Tuesday, September 15, 2015

Aid on the Edge of Chaos: Rethinking International Cooperation in a Complex World (repost)




Aid on the Edge of Chaos: Rethinking International Cooperation in a Complex World by Ben Ramalingam


English | 2014 | ISBN: 0199578028, 0198728247 | 480 Pages | PDF | 3,4 MB




It is widely recognised that the foreign aid system – of which every country in the world is a part – is in need of drastic overhaul. There are conflicting opinions as to what should be done. Some call for dramatic increases to achieve longstanding promises. Others bang the drum for cutting it altogether, and suggest putting the fate of poor and vulnerable people in the hands of markets or business. A few argue that what is needed is creative, innovative transformation. The arguments in Aid on the Edge of Chaos are firmly in the third of these categories.

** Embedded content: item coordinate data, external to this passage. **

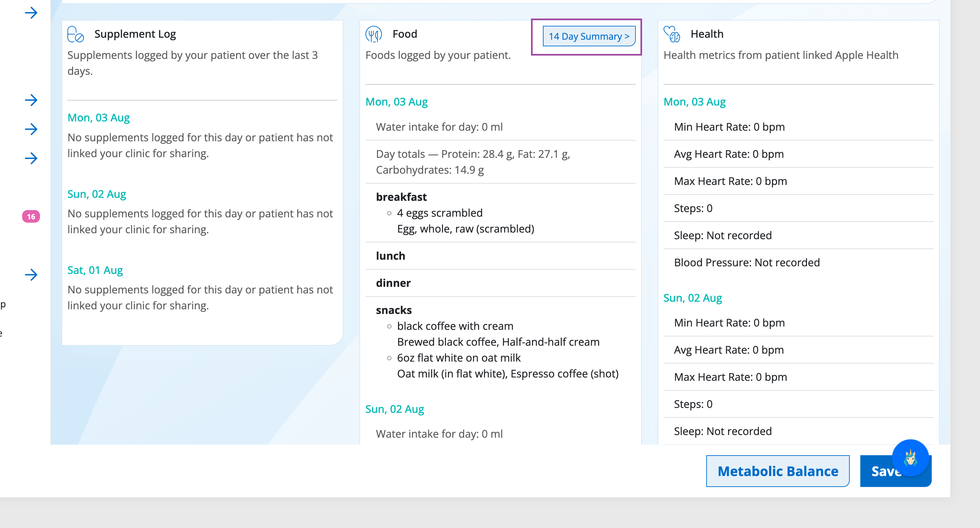This screenshot has height=528, width=980.
Task: Select Sun, 02 Aug in Supplement Log
Action: point(97,194)
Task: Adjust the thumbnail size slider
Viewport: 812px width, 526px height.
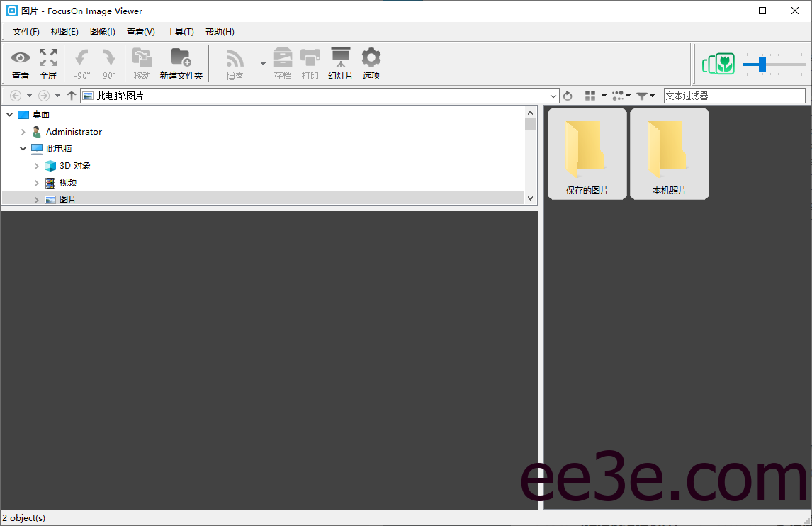Action: (x=764, y=64)
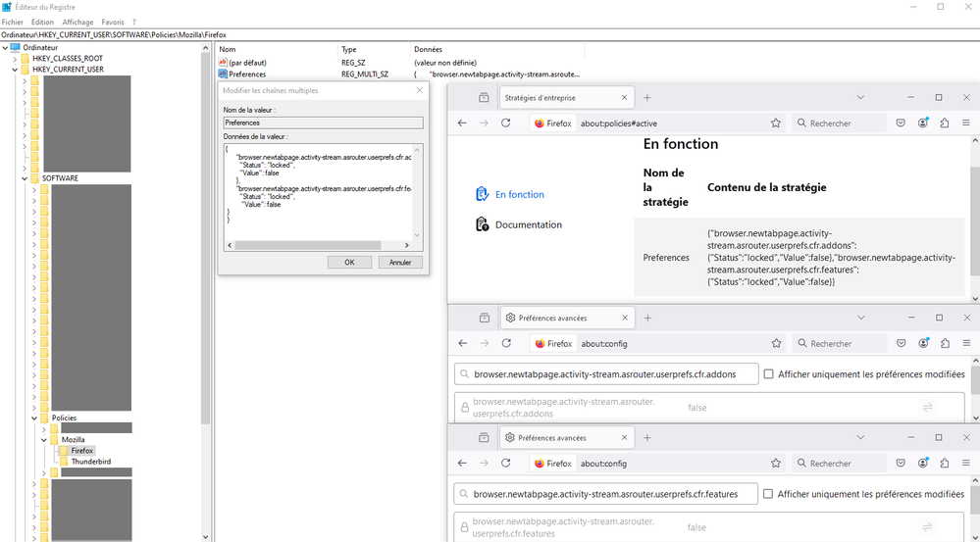
Task: Open the Affichage menu in Registry Editor
Action: click(x=77, y=22)
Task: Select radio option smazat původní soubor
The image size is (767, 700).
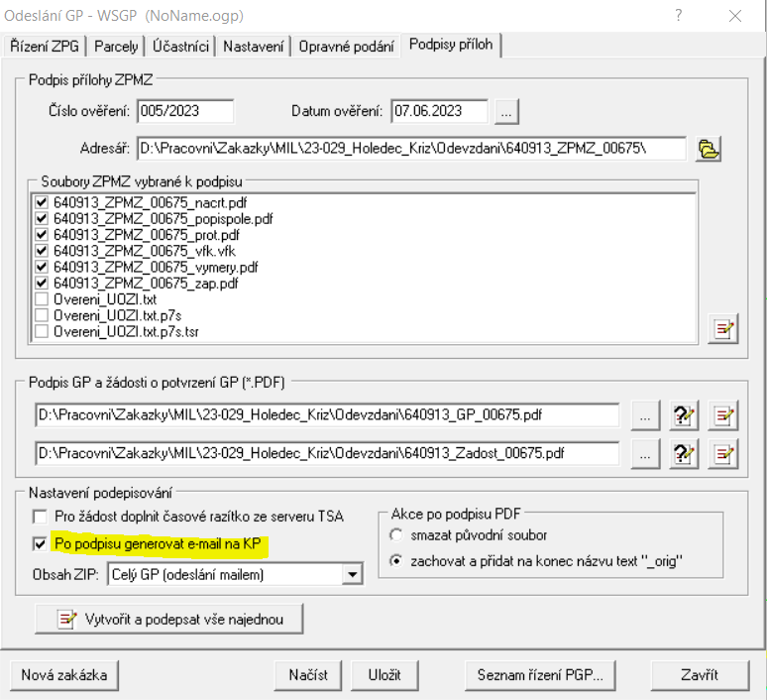Action: 396,534
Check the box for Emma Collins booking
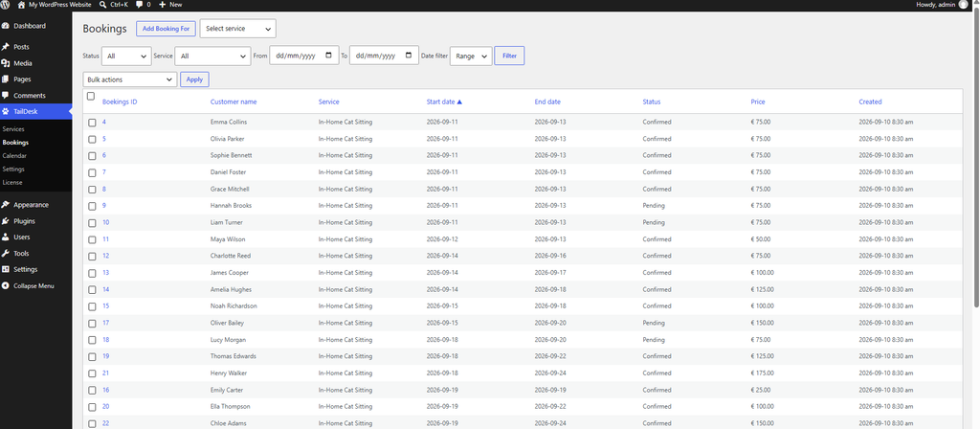Viewport: 980px width, 429px height. point(92,123)
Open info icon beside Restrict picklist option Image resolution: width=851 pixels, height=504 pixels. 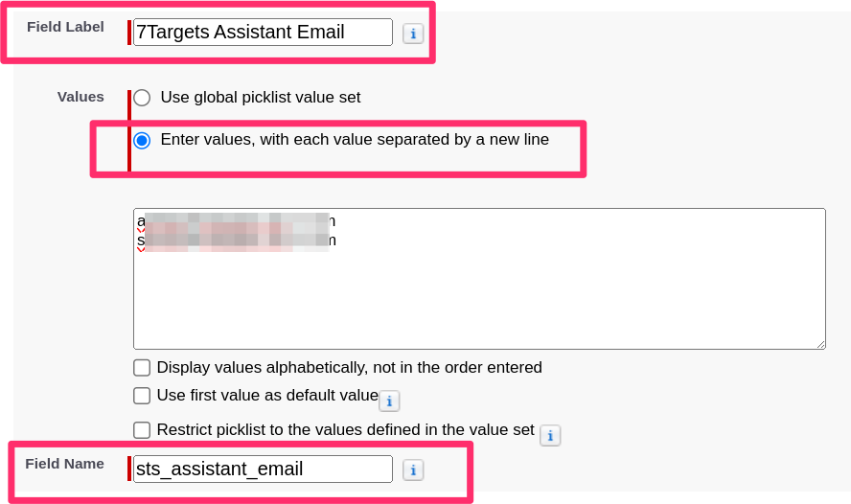[550, 435]
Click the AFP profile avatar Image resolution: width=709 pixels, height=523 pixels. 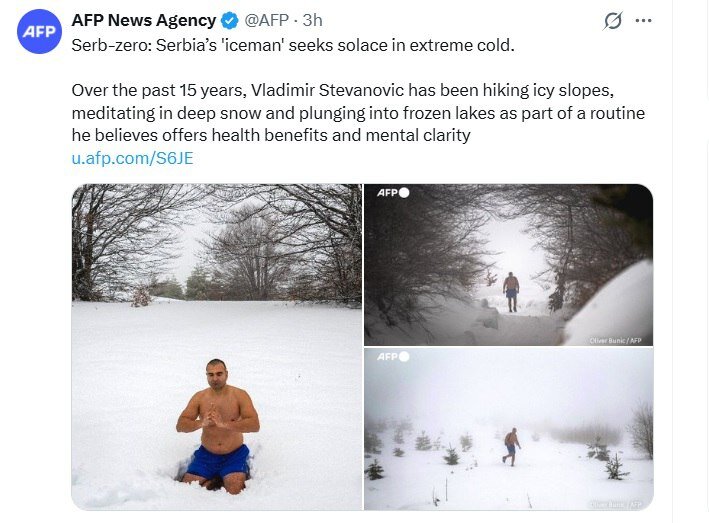point(39,31)
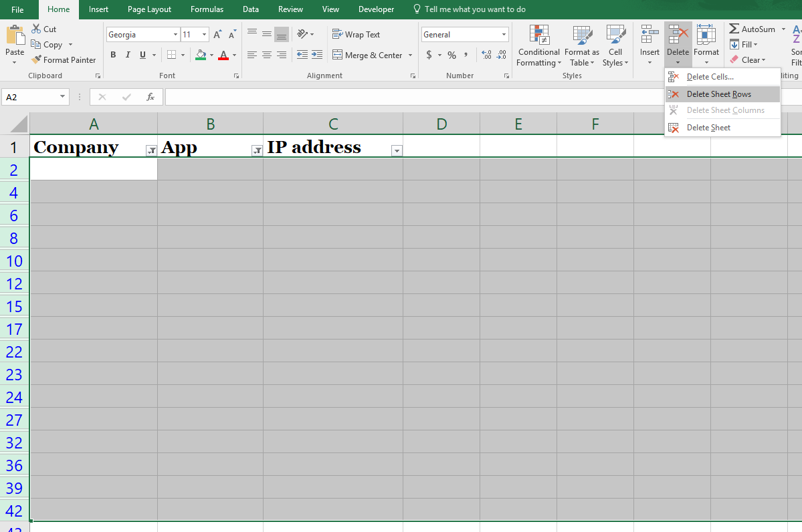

In this ground-breaking book, Ben Ramalingam shows that the linear, mechanistic models and assumptions that foreign aid is built on are more at home in early twentieth century industry than in the dynamic, complex world we face today.




The reality is that economies and societies are less like machines and more like ecosystems. Aid on the Edge of Chaos explores how thinkers and practitioners in economics, business, and public policy have started to embrace new, ecologically literate approaches to thinking and acting, informed by the ideas of complex adaptive systems research. It showcases insights, experiences, and dramatic results of a growing network of practitioners, researchers, and policy makers who are applying a complexity-informed approach to aid challenges.




From transforming approaches to child malnutrition, to rethinking process of macroeconomic growth, from rural Vietnam to urban Columbia, Aid on the Edge of Chaos shows how embracing the ideas of complex systems thinking can help make foreign aid more relevant, more appropriate, more innovative, and more catalytic. It argues that taking on these ideas will be a vital part of the transformation of aid, from a post-WW2 mechanism of resource transfer, to a truly innovative and dynamic form of global cooperation fit for the twenty-first century.